Lo aveva previsto Piero Fassino, che da ex segretario del Pds e cofondatore del Pd conosce bene la storia da cui proveniamo: «Il sionismo è nato a sinistra». Non per un vezzo retorico: fa sua la rivendicazione di una verità storica. La sinistra italiana — quella erede del socialismo europeo, quella che leggeva Grossman e Oz, che guardava a Israele come a una democrazia sorella, che difendeva gli ebrei non perché vittime ma perché cittadini liberi — oggi appare disposta a rinnegare quel patrimonio per sopravvivere ai propri demoni interni. Chi parla di antisemitismo viene guardato con sospetto. Chi denuncia gli eccessi dell’antisionismo viene accusato di voler “censurare la critica a Israele”. Chi difende il ddl Delrio viene trattato come un corpo estraneo.
E poi c’è il caso Francesca Albanese, che ha rivelato fino a che punto questa torsione identitaria sia penetrata. Le rivelazioni sulle frequentazioni con esponenti vicini a Hamas, sui convegni condivisi con personaggi legati all’organizzazione terroristica, sull’uso sistematico di un lessico politico intriso di ostilità verso Israele, hanno provocato una reazione durissima da parte della comunità ebraica e di una larga parte della politica italiana: una relatrice Onu che appare così schierata non può rappresentare un’istituzione che pretende neutralità. Lo hanno detto ambasciatori, rabbini, parlamentari, intellettuali: «L’Albanese non è imparziale. La sua propaganda fa eco alla retorica di Hamas». . La sinistra, invece, si è divisa tra chi la difende per riflesso ideologico e chi tace per opportunismo.
Il punto, ancora una volta, non è Albanese in sé, ma ciò che rappresenta: la resa della sinistra a un linguaggio che non le apparteneva e che ora, invece, ne plasma la postura pubblica. Il campo largo è diventato un campo indistinto dove antisionismo, antioccidentalismo e giustificazionismo verso l’estremismo palestinese si intrecciano senza più distinzione. Si parla di Israele come se fosse un regime totalitario; si evita di pronunciare la parola “antisemitismo” per non disturbare l’attivismo più radicale; si preferisce attribuire ogni responsabilità “al contesto”, una formula che serve solo a cancellare la realtà.

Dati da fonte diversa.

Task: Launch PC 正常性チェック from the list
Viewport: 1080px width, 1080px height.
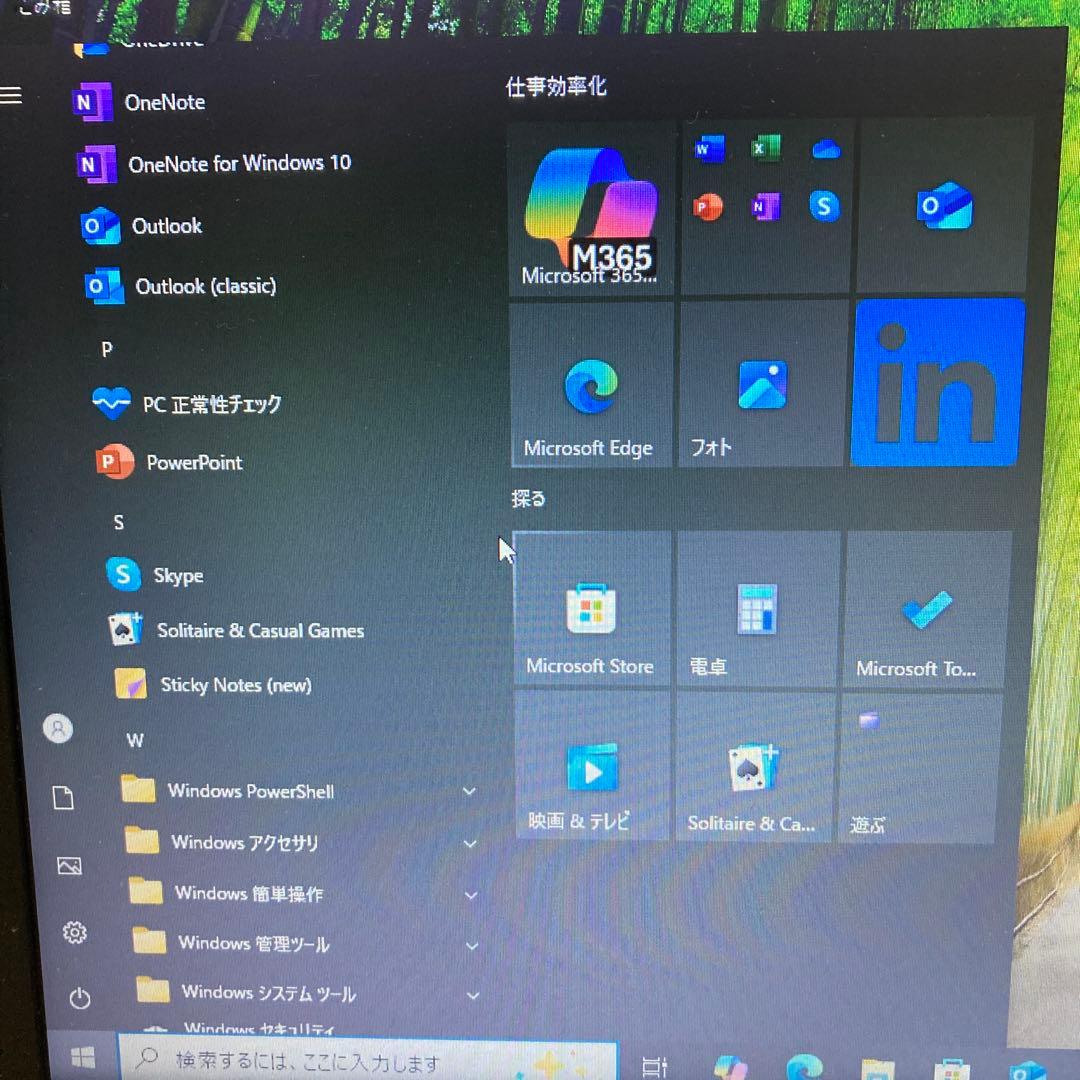Action: click(x=215, y=404)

E mentre tutto questo accade, la scena di Brasvlasky sul palco di Atreju resta lì, a ricordare che l’opinione pubblica italiana sta andando altrove. Non verso la destra in quanto tale, ma verso un senso elementare di giustizia: il rifiuto del terrorismo, la difesa degli ostaggi, la condanna dell’odio antiebraico. Se la sinistra non riesce a starci dentro, non è perché è debole, ma perché ha tradito sé stessa. Ha dimenticato Terracini, Levi, Moravia. E ora, senza nemmeno accorgersene, rischia di ritrovarsi a citare, nelle forme, se non nei contenuti, gli stessi testi che un tempo avrebbe bruciato nelle piazze: Goebbels, i Protocolli dei Savi di Sion, le matrici dell’odio che l’antifascismo aveva giurato di combattere per sempre.